#### FRAGMENTO DEL TEXTO:
=-=-=-=-=

El perfil de muchos de sus colegas es el del joven airado, avieso, adusto. Adeslam rompe el molde. Es su reverso

Xavier Vidal-Folch

El genocida nazi Adolf Eichmann desacreditó el papel del malo como malvado evidente. Actuaba como funcionario gris, disciplinado, eficaz. Encarnó la “banalidad del mal” —ese mal absoluto que no parece tal— como la gran Hannah Arendt acuñó en la precisa crónica de su juicio, en 1963.

Violadores, homicidas y maridos criminales siguen su senda en los telediarios, a cuyas alcachofas los vecinos atestiguan su sorpresa, porque el detenido exhibía, si no encanto ni glamur, al menos buenas maneras.

Salah Abdeslam, hermano del también terrorista/yihadista Ibrahim —fallecido en la matanza de París del 13 de noviembre—, era el décimo huido del grupo. Fue sorprendido, tras una fuga de cuatro meses, en su propio pueblo de Molenbeek (Bruselas), y oh sorpresa, no se inmoló. Se entregó a los polis con empaque: “J’suis Salah Abdeslam”: o sea, no disparéis, cantaré La Traviata.

El perfil predominante de muchos de sus colegas terroristas es el del joven airado, sufridor, avieso, adusto, taciturno y depresivo. Abdeslam —como sucedió con Eichmann o el violador del telediario— rompe el molde. Es su reverso. Pandillero, bebedor, amante de la juerga y los coches pijos, rigió un hedonista tráfico de marihuana desde su café, Les Béguines, con estilobling-bling: un punto ostentoso, otro derrochador.

=-=-=-=-=

#### REGISTROS EXTRAÍDOS:
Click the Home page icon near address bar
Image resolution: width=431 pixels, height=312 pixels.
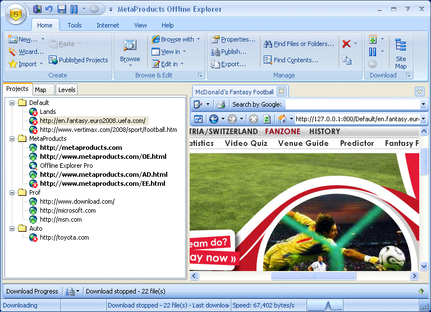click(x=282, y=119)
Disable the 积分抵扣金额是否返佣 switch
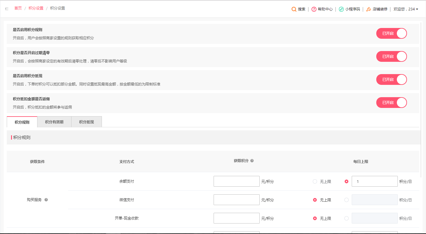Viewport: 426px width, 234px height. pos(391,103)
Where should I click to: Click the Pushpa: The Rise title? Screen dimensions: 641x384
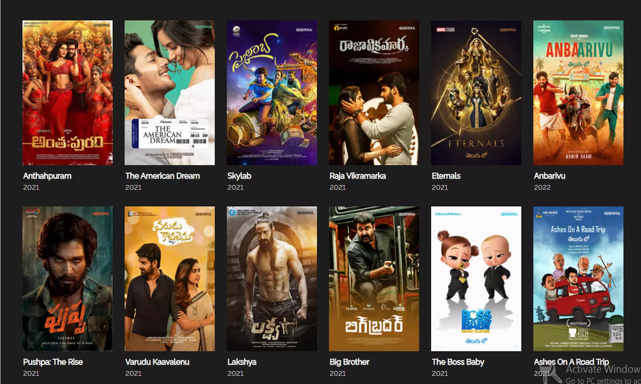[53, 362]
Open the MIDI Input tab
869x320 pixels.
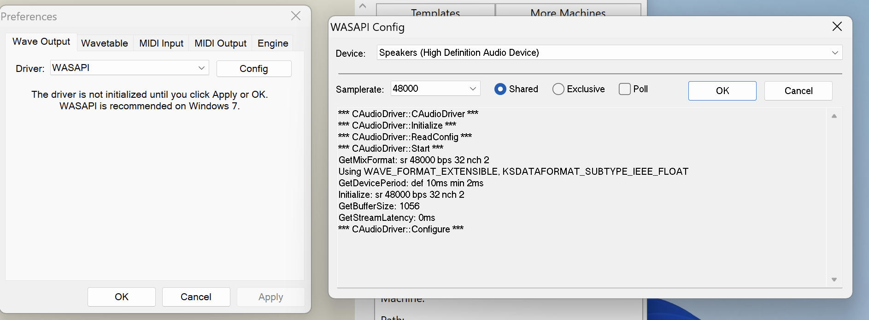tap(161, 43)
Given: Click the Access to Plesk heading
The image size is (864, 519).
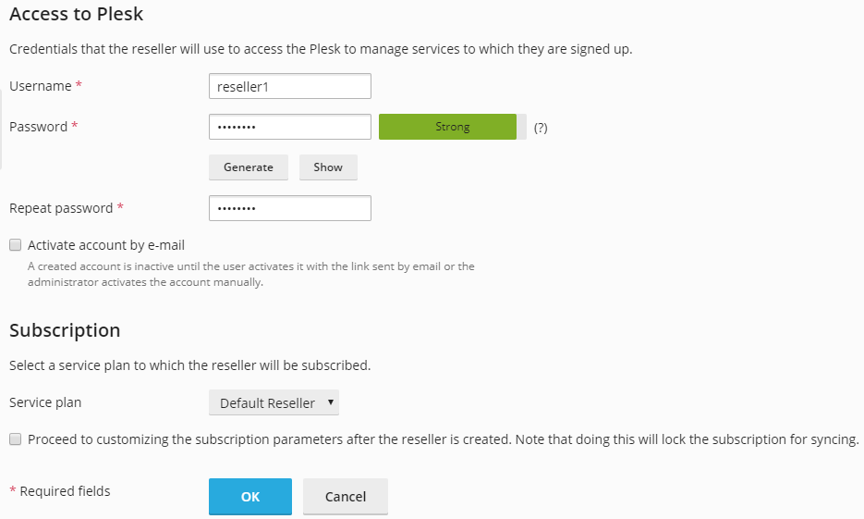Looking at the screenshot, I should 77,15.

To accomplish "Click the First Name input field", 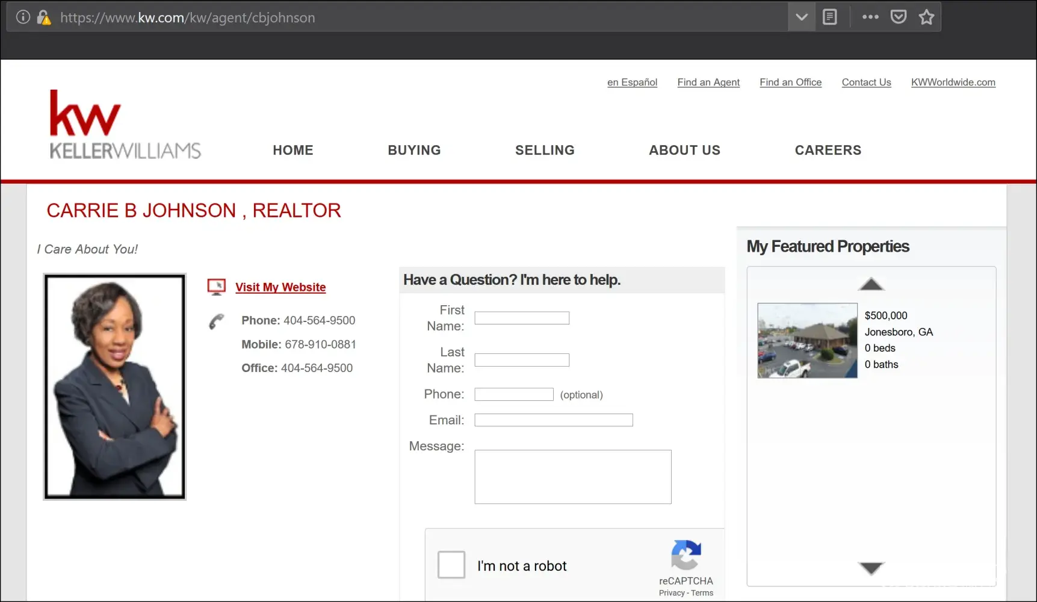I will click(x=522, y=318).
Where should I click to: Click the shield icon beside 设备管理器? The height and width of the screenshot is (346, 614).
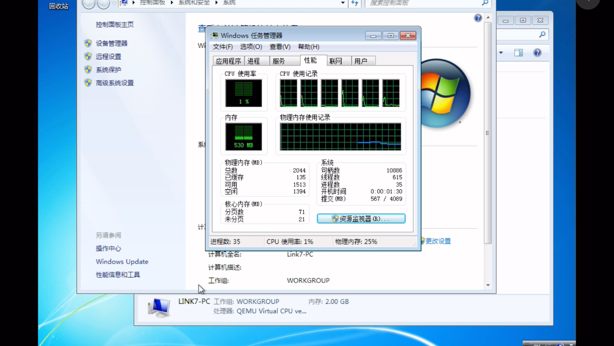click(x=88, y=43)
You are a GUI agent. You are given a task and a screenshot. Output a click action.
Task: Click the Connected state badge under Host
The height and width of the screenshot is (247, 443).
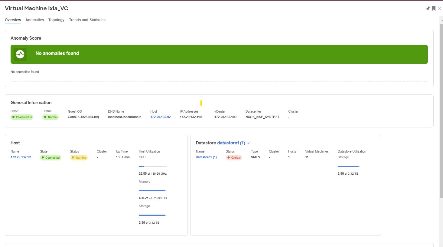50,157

=-=-=-=-=

#### TAREA INDICADA 1:
Responda estas preguntas sobre el texto acerca de Salah Abdeslam:
(a) ¿En qué año fechó Hannah Arendt la crónica del juicio de Eichmann?
(b) ¿Cuánto tiempo duró la fuga de Abdeslam antes de ser sorprendido?
(c) ¿Cómo se llamaba el café desde el que Abdeslam dirigía el tráfico de marihuana?
#### TAREA INDICADA 2:
Prolongue el texto sobre Salah Abdeslam a partir de su última oración.

#### RESPUESTA 1:
(a) En 1963.
(b) Cuatro meses.
(c) Les Béguines.

#### RESPUESTA 2:
“Seductor, florentino, dinámico, para nada practicante religioso”, deletrean sus amigos. Salah no exhibe guedejas ni afilada barba; pelo al ras, engominado; a veces coronado por un chocante rizo, pretendidamente trendy.

Un terrorista/estratega —el aura que se le atribuye— es frío y calculador. Lo será este terrible muchacho de 26 años. Pero a ratos. “Apenas cenamos, y es que estábamos tan emocionados... Luego dijo que tenía tarea que realizar, montamos al coche y no paraba de llorar”, musita su novia al Libé, narrando la noche del 10 de noviembre, tres antes de que masacrara a tanta gente anónima en París, seguramente sin lágrimas. Volvió a segregarlas luego, fumando porros de vuelta a Bélgica: “Lloraba y gritaba explicando lo sucedido”, narra su compañero de viaje Hamza Attou.

Lo único esperanzador en la historia de este (presunto) asesino seductor es que no se ha inmolado. Que ama la vida. Aunque solo sea la propia. Por esa se empieza.